内田先生は武道家でもあります。武道方面の話なら買わなくてもいいかなと思いつつ、まえがきを読んでいると。

>修業の意味は、事後的・回顧的にしかわからない
とありまして

修業する人は、「自分が何をしているのか」を「しおえた後」になってしか言葉にできない。

(中略)

修業は商取引とは違います。「努力」を代価として差し出すと、使用価値の明示された「商品」が手渡されるというシンプルなプロセスではありません。だから、消費者として育てられてきた子どもには意味がわからない。
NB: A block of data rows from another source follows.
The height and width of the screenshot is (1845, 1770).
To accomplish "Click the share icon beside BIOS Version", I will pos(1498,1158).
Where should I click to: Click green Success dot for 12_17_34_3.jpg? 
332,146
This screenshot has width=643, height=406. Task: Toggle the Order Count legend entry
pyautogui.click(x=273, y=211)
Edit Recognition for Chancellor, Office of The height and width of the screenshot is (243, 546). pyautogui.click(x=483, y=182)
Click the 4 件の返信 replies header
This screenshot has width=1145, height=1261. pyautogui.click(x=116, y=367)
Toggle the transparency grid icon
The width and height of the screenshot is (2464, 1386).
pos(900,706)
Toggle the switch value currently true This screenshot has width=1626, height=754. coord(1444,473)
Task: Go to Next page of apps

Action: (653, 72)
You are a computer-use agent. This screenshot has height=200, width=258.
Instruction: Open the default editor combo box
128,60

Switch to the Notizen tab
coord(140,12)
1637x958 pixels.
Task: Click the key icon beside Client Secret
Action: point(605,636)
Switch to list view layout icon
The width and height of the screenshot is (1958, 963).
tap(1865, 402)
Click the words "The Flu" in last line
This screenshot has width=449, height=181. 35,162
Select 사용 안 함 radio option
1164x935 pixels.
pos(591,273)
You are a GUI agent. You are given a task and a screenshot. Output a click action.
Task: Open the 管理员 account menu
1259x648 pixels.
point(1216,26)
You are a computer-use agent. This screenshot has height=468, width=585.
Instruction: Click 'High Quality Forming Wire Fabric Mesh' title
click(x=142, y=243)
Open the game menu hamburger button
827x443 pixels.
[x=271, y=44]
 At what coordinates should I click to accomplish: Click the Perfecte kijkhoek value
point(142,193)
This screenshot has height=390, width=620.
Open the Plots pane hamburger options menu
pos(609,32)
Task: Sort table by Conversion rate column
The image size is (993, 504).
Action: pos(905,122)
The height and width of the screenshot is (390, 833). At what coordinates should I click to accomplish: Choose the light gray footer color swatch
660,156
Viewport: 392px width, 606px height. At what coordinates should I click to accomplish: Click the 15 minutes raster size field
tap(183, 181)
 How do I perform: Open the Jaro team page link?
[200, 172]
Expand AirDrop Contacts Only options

私事になりますが、例規の仕事をするようになって、(不十分にしても)なぜ自分なりの見立てができるようになったのか、自分ではまるで説明ができません。
海に投げ入れられれば、谷底に突き落とされれば、そのうちなんとかなるんだよ(するしかないんだよ)、といった感想しかないんです。
そういう感覚のところに、このまえがき。
このまえがきのためだけでも、お金払おう、と思ってしまいました。

で、読めば、それなりにおもしろいです。

喩えて言えば、「鍛える」というのはハードディスクの容量を増やすことであり、「潜在的な能力を開花させる」というのはOSをヴァージョンアップすることである。


ああ、なるほど。
成長というと、グラフの右肩上がりの直線(若しくは曲線)のイメージがありますが、あるとき、グラフを描く紙自体が切り替わるということが起きるわけですね。言われてみればそうです。人の成長に対して「化ける」といったりしますが、なるほど、符合します。

そのほか、「無敵」を巡るお話も、なかなか興味深いところでした。
内田先生の「無敵」と現大阪市長の「無敵」は、いかにも違いそうだなあ。

ということで、興味のある方は、どうぞ。